[TEXT PROVIDED]

RICHARD Peyton Woodson III, a director of British American Insurance Company (BA) for three decades and its Chairman for 12 years until 1986, has died aged 93.
Mr Woodson - known as Peyton - passed away in Raleigh, North Carolina, after a fall in his home.
He was born and grew up in Albuquerque, New Mexico. Barely 20, he served his country in World War II, flying 24 missions as a B-17 pilot in the Eighth Air Force over Europe. His most memorable mission was Operation Chowhound, a week before Victory in Europe Day, when he flew over The Netherlands to drop crates of food for the starving Dutch masses who were still suffering German occupation. In 2016, the French Government - “with endless respect and affection, in recognition of his noble contribution during World War II” - honoured him with the Legion of Honour medal. Only a quarter of the pilots returned home, such was the attrition rate.
After the war, Mr Woodson returned to Princeton University, followed by Stanford Business School. He ran the family grocery business in Albuquerque, where he married Martha Avison. They moved to Raleigh, where he took a role in the family insurance business of Occidental Life Insurance and BA. His greatest honour was being Chairman of LOMA, the US life insurance industry’s largest professional association.
Mr Woodson served on many boards in Raleigh, such as Shaw University. For three decades, he was a board member of FHI360, a company that tackles family planning and AIDS in 70 countries. His wife pre-deceased him in 2011 after 58 years of marriage. He is survived by his daughters, Sheila and Martha, and son Richard P Woodson IV. He never retired and drove to his office every day to run Woodson Associates, his management consultancy firm that has existed for over 40 years.
In three years, BA celebrates its centenary. It was founded by five Bahamians - J S Walter, Mark Johnson, R J A Farrington, Cyril F Solomon and William Sand - who were an insurance agent, a tobacconist and three merchants respectively. It sold debit insurance where premiums were collected on the doorstep. From 1935 to 1988, BA was controlled by the McMillen Trust, which also controlled two US life insurance companies, Occidental and Peninsular. Larry Lee senior and junior were Chairmen from 1935 to 1974, when Mr Woodson took over until 1986. Under their leadership, but particularly under Mr Woodson’s, this ‘six pence a week company’ grew explosively and its Head Office was always in Frederick Street, Nassau. By the 1980s, it consisted of six divisions and 44 profit centres doing business in 33 countries, as far away as Fiji and Malaysia. They included First Home Savings and Loan (now Royal Fidelity) and BA Bahamas (now BAF). Other operations were captive insurance management, property casualty reinsurance, Bramco housing, Britam Insurance Brokers and a host of trading operations, such as The Pilot House Hotel.
In the developing countries, Mr Woodson believed in a corporate-government equation or partnership: BA had to adapt to their social and economic needs and go beyond its core business to find ways to be helpful to BA’s hosts. Being a good corporate citizen is old hat now but it was not in those days and shows his enlightened thinking. In 2014, he hosted a reunion in Raleigh that was attended by various BA executives that helped build the company.
He will be remembered for the graciousness and Southern charm that he brought to any occasion, whether it was a business or social gathering.

[/TEXT PROVIDED]
[GIVEN DATA]

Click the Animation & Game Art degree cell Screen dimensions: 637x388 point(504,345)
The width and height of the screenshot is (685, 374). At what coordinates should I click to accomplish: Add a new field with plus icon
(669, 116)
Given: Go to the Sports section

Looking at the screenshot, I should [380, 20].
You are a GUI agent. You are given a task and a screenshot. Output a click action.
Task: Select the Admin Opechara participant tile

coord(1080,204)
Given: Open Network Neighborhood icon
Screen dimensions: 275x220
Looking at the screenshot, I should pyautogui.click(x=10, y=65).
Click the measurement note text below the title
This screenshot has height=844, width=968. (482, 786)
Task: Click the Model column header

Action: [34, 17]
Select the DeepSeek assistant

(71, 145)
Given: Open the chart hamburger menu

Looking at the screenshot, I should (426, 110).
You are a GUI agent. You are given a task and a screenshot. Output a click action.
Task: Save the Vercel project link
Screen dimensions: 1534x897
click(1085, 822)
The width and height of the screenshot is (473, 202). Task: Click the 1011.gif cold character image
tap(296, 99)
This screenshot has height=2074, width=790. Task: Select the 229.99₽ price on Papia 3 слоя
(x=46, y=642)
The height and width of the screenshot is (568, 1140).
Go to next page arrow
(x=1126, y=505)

[/GIVEN DATA]

▸ WORK TO COMPLETE
In the obituary of Peyton Woodson, starting with "RICHARD Peyton Woodson" and going on through "died aged 93.", substitute "thirty years" for "three decades" and give that passage again. The records have no connection to the text.

▸ WRITTEN RESPONSE
RICHARD Peyton Woodson III, a director of British American Insurance Company (BA) for thirty years and its Chairman for 12 years until 1986, has died aged 93.